I want to see if I can speed up the above code, and I'm thinking about using cython, but I am not sure if it's possible since it's mostly using numpy array and most executions are done with vectorization. I try something like:

# the .pyx file that will be compiled
cdef class _Particles(object):
    cdef int num_particle
    cdef int dim
    cdef fun
    cdef np.ndarray lower_bound
    cdef np.ndarray upper_bound
    cdef np.ndarray pos
    cdef np.ndarray val
    cdef int best_idx
    cdef double best_val
    cdef np.ndarray[np.float64_t, ndim=1] best_pos

    def __init__(self, int num_particle, int dim, fun,
                 np.ndarray lower_bound, np.ndarray upper_bound):
        self.num_particle = num_particle
        self.dim = dim
        self.fun = fun
        self.lower_bound = lower_bound
        self.upper_bound = upper_bound

        self.pos = np.empty((num_particle,dim))
        self.val = np.empty(num_particle)
        self.randomize()

    def randomize(self):
        self.pos = npr.rand(self.num_particle,self.dim)*(self.upper_bound\
                -self.lower_bound)+self.lower_bound

        self.val = self.fun(np.transpose(self.pos))
        self.best_idx = np.argmin(self.val)
        self.best_val = self.val[self.best_idx]
        self.best_pos = self.pos[self.best_idx]
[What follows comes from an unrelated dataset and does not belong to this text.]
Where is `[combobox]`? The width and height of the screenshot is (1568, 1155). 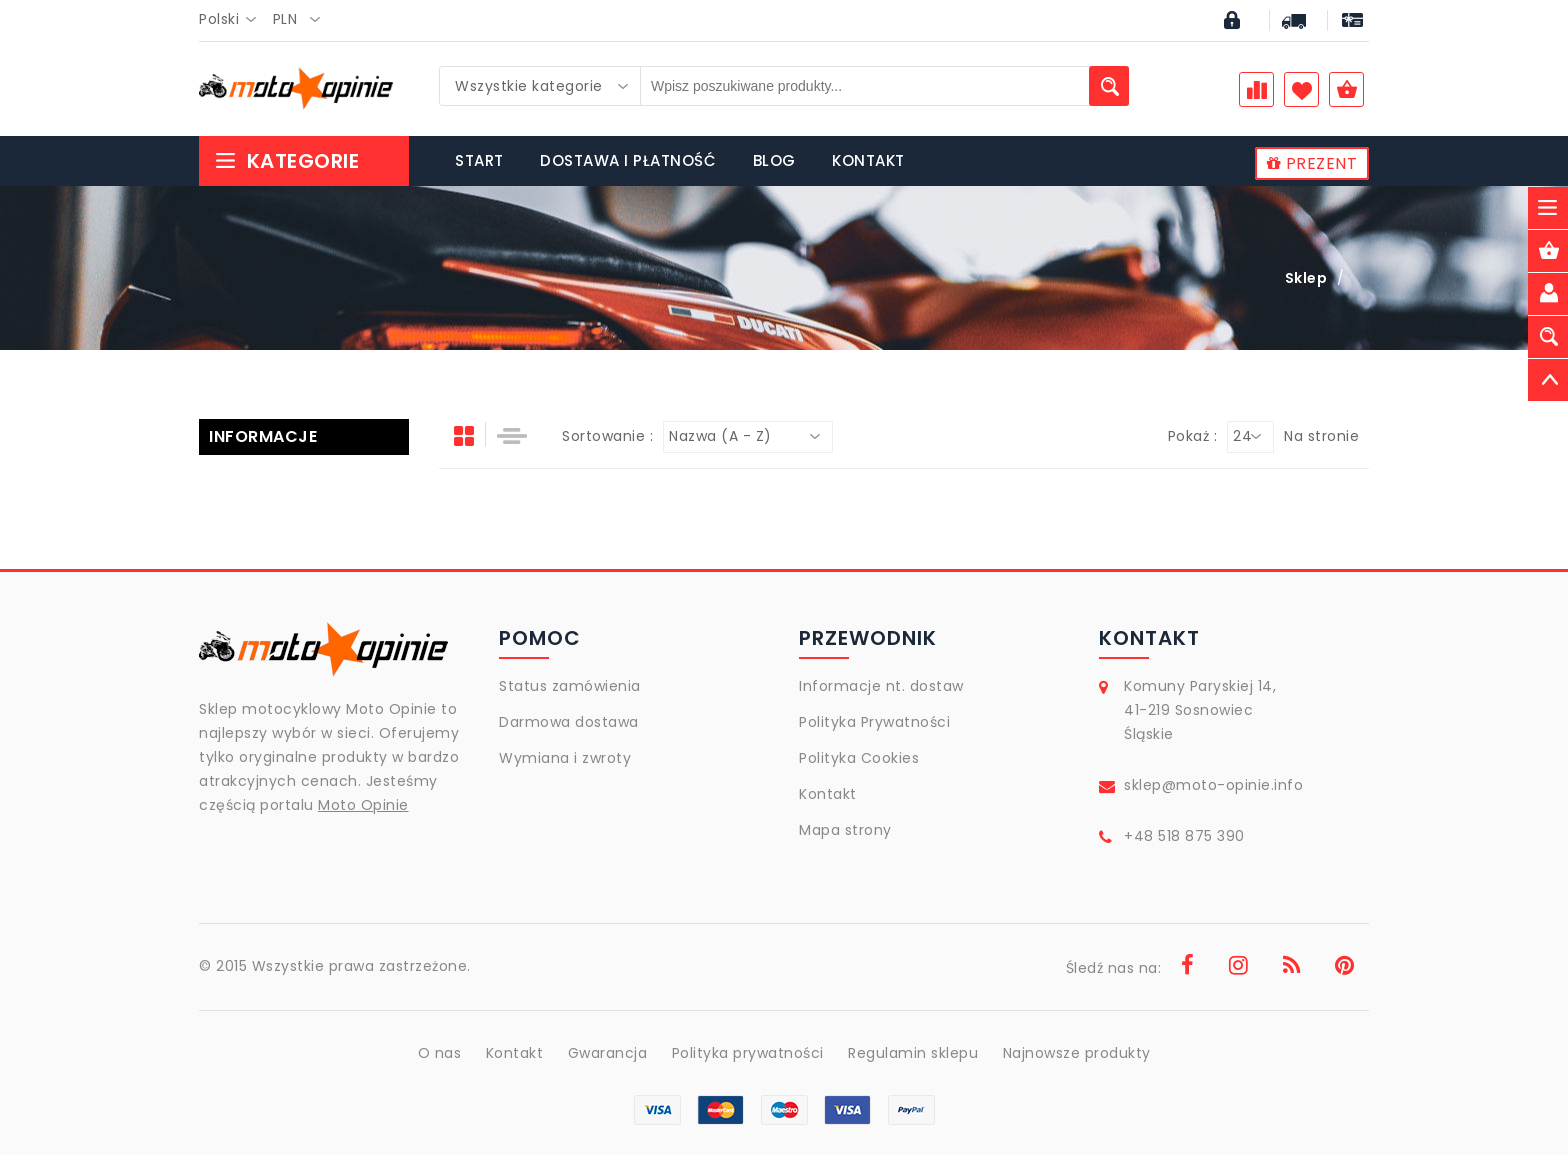
[combobox] is located at coordinates (233, 20).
It it faster, but only by a bit which is kind of expected as it is still mostly python code. So are there any ways to speed up the above code using cython (or point me to some other completely methods)? In particular, how to speed up codes such as self.fun(self.pos), np.argmin(self.val)?

Thanks.

Upvotes: 1

Views: 214

Answers (1)

norok2
norok2

Reputation: 26886

Actually, there isn't much to optimize in the above code, I am afraid. To make argmin faster I would suggest you to get (or otherwise compile yourself) NumPy with multi-threaded support (or you could re-implement some multi-threaded argmin yourself).

As far as Cython goes, you get the real deal when you start using C types, but this is something I would not see a large improvement with the code you posted. That's mostly glue-code, no number-crunching involved there.

I would expect number-crunching to happen in the function fun, and this is probably the only place where actual manual optimization may make a difference, as long as it is not so easy to vectorize (read: there is a for or other manual looping). Then, I would start off with numba, which is a much simpler drop-in speed-up for your code, if it works. If it doesn't, it is probably appropriate to start looking into Cython.